Retyping should cover only the lines from the one containing "Sort by 24H trading volume header" through the final line of the records, with pictures omitted.

INPUT DATA START

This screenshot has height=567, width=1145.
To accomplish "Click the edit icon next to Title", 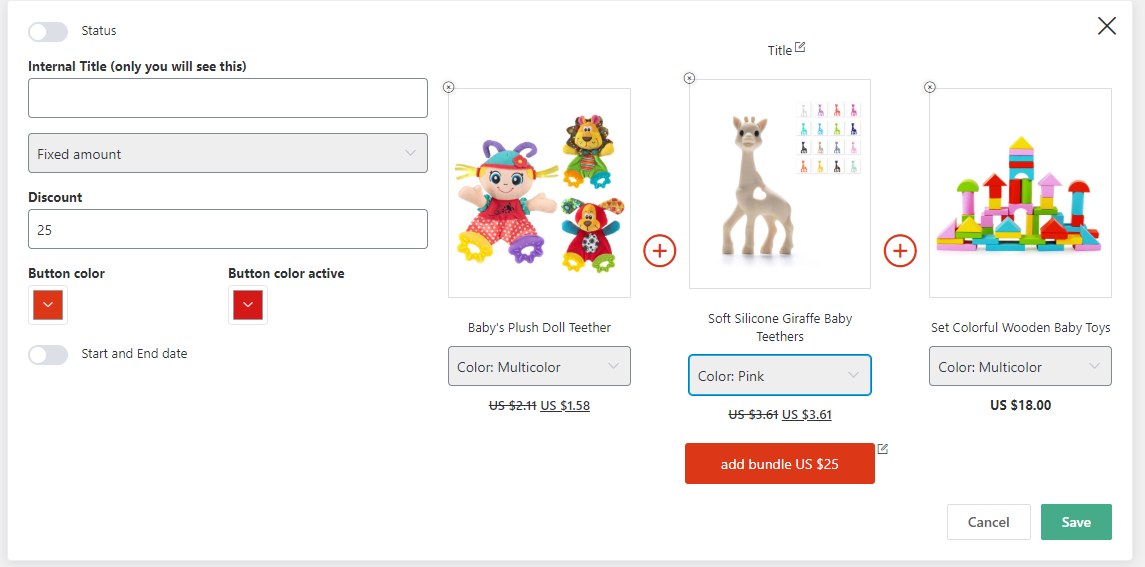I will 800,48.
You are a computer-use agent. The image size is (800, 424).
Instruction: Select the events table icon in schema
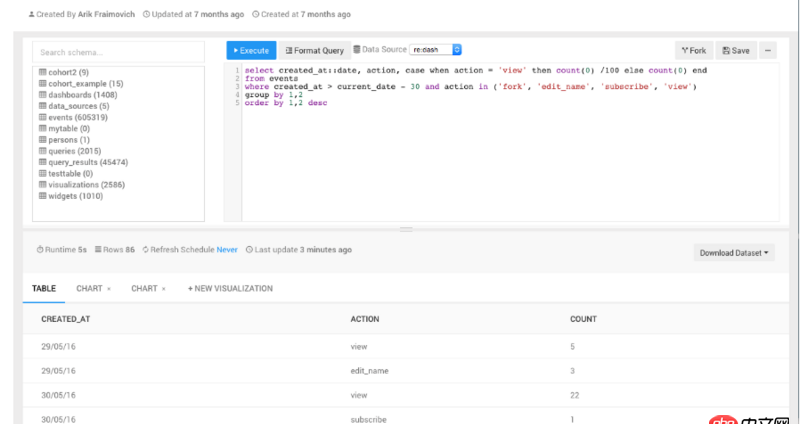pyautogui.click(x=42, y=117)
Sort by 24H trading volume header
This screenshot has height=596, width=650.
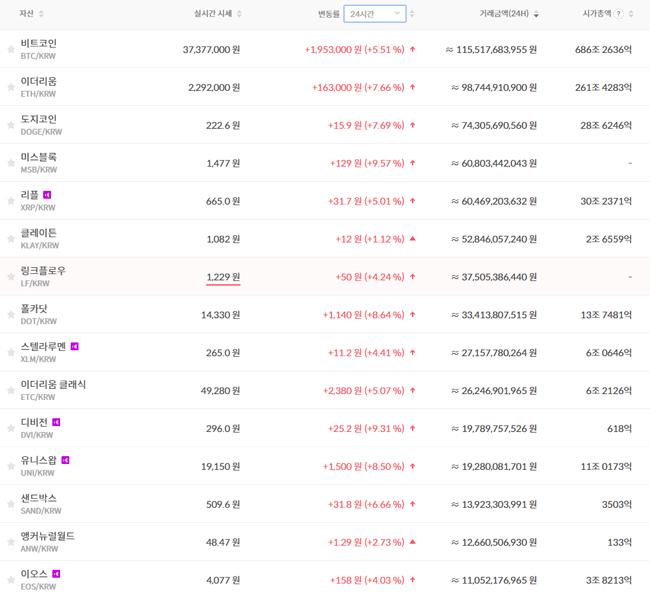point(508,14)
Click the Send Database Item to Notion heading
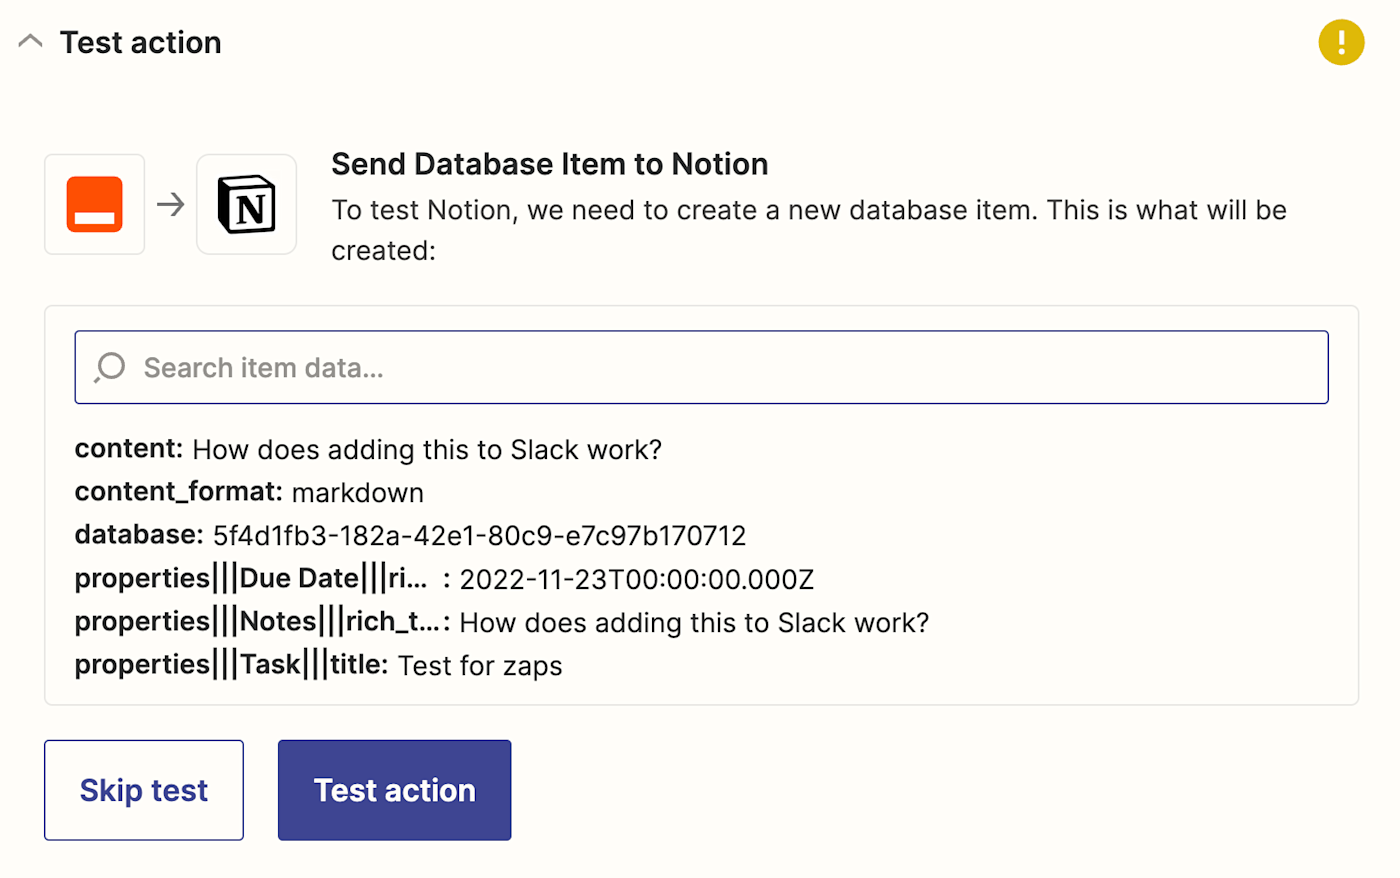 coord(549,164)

INPUT DATA END

> **EXPECTED ANSWER**:
Sort by 24H trading volume header
This screenshot has height=596, width=650.
point(508,14)
Click the Send Database Item to Notion heading
 coord(549,164)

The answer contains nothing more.